Q. É no despacho saneador que o Tribunal averigua da bondade da mencionada fixação de competência "adjudicada" ao Autor, enquanto impulsionador processual.

R. O disposto no artigo 38° n.° 1 da LOSJ há-de ser interpretado em conjugação com o artigo 595° n° 1 do CPCiv., sob pena de se desmerecer o necessário "saneamento" do processo.

S. Não estando prescrita na lei processual uma ordem imperativa para o conhecimento das várias excepções dilatórias e, atentas as particularidades do caso presente, a todos se afigura a necessidade de iniciar o conhecimento das excepções deduzidas pela ilegitimidade passiva da 2.a Ré, assim se respeitando a "ordem imposta pela sua precedência lógica" a que alude o artigo 608.° n.° 1 do CPCiv..

T. O Tribunal a quo fez uma correcta interpretação da lei processual, pois que interpretar uma lei não é mais do que fixar o seu sentido e o alcance com que ela deve valer, ou seja, determinar o seu sentido e alcance decisivos; o escopo final a que converge todo o processo interpretativo é o de pôr a claro o verdadeiro sentido e alcance da lei. A significar, pois, que o que se pretende com a interpretação jurídica não é compreender, conhecer a norma em si, mas sim obter dela ou através dela o critério exigido pela problemática e adequada decisão justificativa do caso.
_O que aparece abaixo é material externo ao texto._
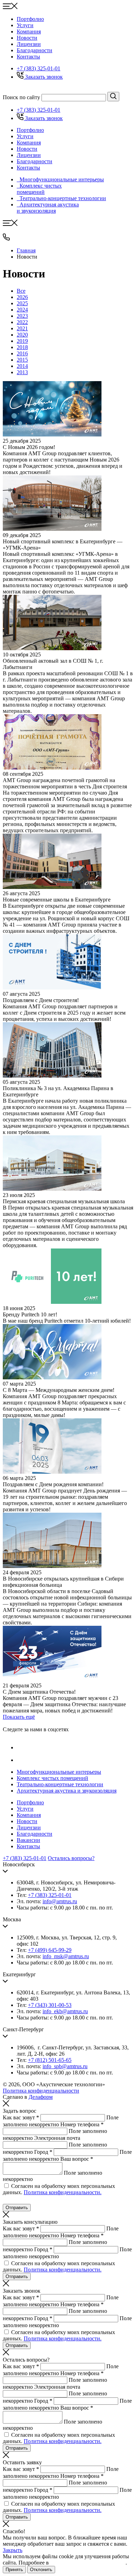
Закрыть (12, 2550)
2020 (22, 335)
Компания (29, 31)
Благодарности (34, 50)
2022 (22, 322)
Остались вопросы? (71, 1858)
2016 (22, 353)
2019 (22, 341)
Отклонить (41, 2569)
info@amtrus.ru (60, 1901)
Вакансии (28, 1840)
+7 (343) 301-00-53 (49, 2005)
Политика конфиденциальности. (62, 2192)
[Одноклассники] (22, 1760)
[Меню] (10, 7)
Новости (27, 38)
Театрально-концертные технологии (60, 1784)
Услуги (25, 25)
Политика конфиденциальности (41, 2091)
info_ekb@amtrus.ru (65, 2011)
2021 (22, 328)
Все (21, 291)
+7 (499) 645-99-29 (49, 1950)
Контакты (28, 57)
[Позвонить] (6, 239)
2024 (22, 310)
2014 (22, 366)
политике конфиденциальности (88, 2563)
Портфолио (30, 19)
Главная (26, 250)
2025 (22, 303)
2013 (22, 372)
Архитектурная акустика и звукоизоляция (66, 1791)
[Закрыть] (6, 2105)
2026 (22, 297)
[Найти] (113, 96)
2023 (22, 316)
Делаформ (41, 2097)
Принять (14, 2569)
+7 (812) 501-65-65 (49, 2060)
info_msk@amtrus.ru (66, 1956)
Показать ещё (19, 1717)
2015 (22, 360)
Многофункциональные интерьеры (59, 1772)
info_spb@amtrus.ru (65, 2066)
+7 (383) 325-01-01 (38, 68)
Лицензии (29, 44)
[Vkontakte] (22, 1747)
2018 (22, 347)
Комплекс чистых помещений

O que expressa ser o caso e não a norma o prius problemático - intencional e metódico.

U. Se a fixação da competência fosse a determinar, tout court, pela Autora no momento em que propôs a sua mui douta petição inicial de acordo com os sujeitos processuais à data, haveriam de andar muitas rés a ser demandas, apenas e só, por conveniência de domicílio!!!!, em descaradas tentativas ilícitas de desaforamento, proibidas no artigo 107.° do CPCiv.

V. Saneado o processo, julgada a incompetência relativa e a ilegitimidade da única Ré com domicílio em Portugal, muito embora mande a lei à remessa do processo para outro tribunal, o envio automático do processo não tem aplicação nos casos em que a competência for de um tribunal estrangeiro,

 W. Por força do Princípio do primado do direito europeu — Regulamento (UE) n.° 1215/2012, terá de ser apresentada nova acção junto do tribunal competente.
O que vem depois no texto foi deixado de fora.